Skip the images. Copy the records exactly as written.

(DATASET RECORDS Opens)

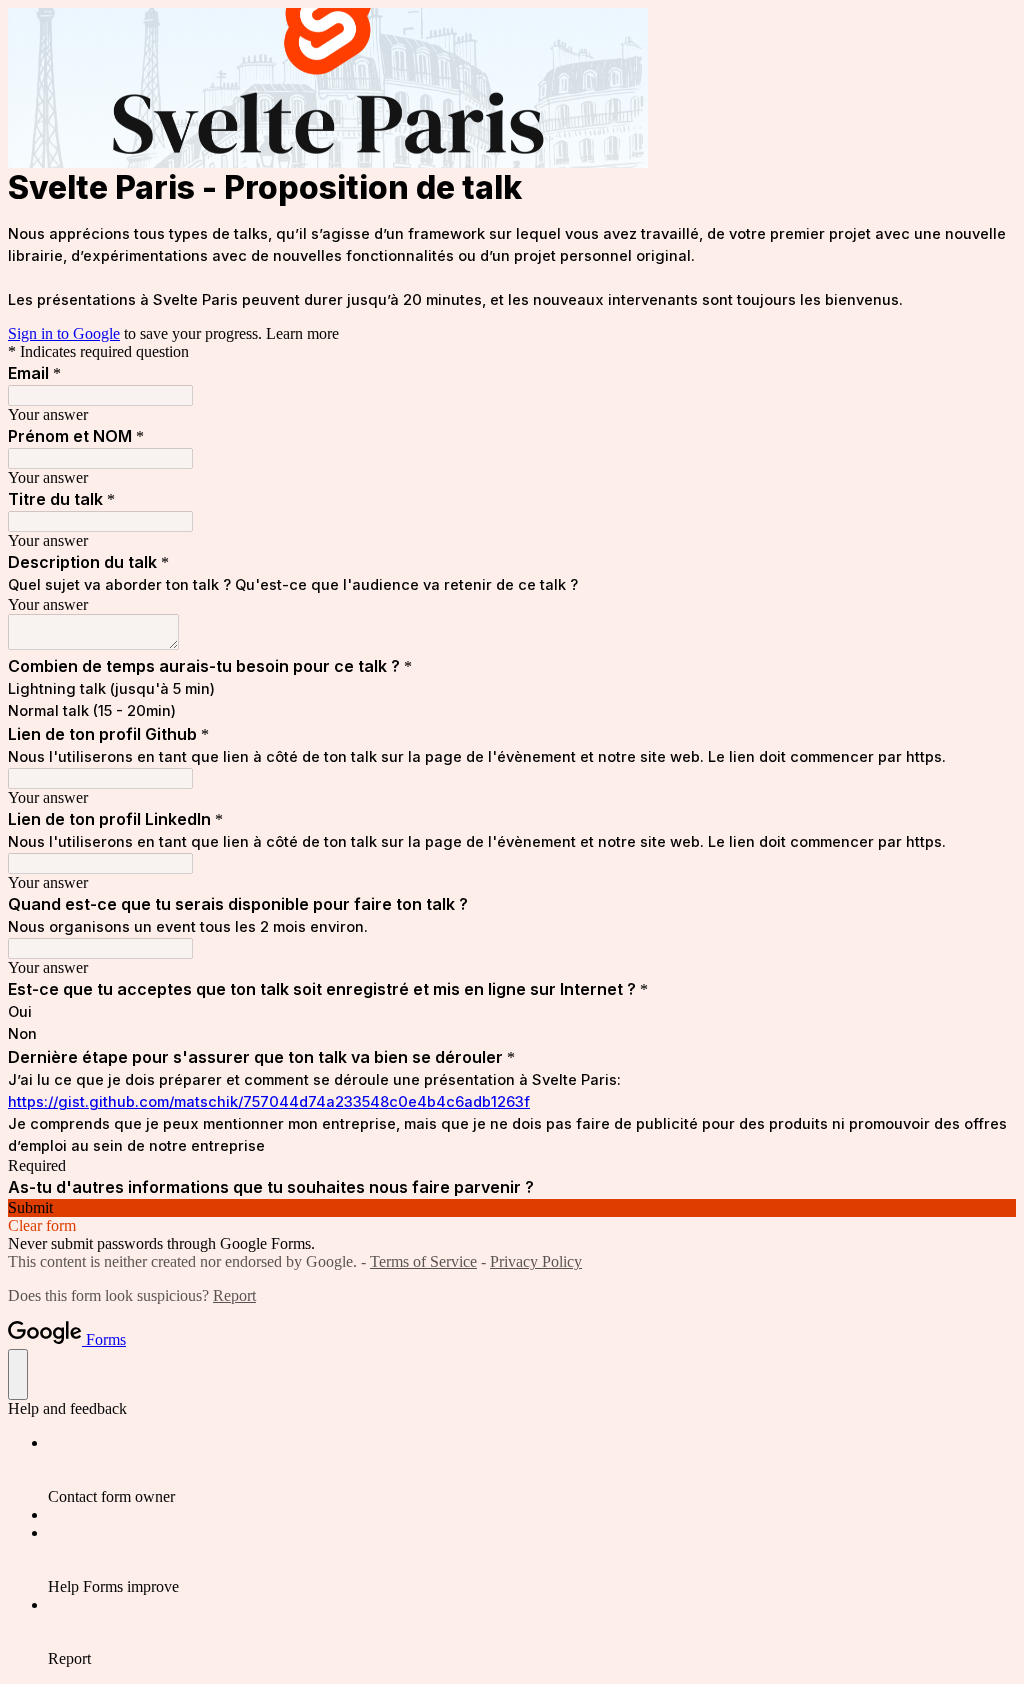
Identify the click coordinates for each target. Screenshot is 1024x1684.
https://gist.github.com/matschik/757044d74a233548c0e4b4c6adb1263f (269, 1102)
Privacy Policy (536, 1261)
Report (234, 1295)
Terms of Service (423, 1261)
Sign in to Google (64, 333)
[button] (512, 1208)
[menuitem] (532, 1470)
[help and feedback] (18, 1374)
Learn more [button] (302, 333)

(DATASET RECORDS Closes)

* _SOLUTION TO THIS TASK_
Identify the click coordinates for each target. Screenshot is 1024x1684.
https://gist.github.com/matschik/757044d74a233548c0e4b4c6adb1263f (269, 1102)
Privacy Policy (536, 1261)
Report (234, 1295)
Terms of Service (423, 1261)
Sign in to Google (64, 333)
[button] (512, 1208)
[menuitem] (532, 1470)
[help and feedback] (18, 1374)
Learn more [button] (302, 333)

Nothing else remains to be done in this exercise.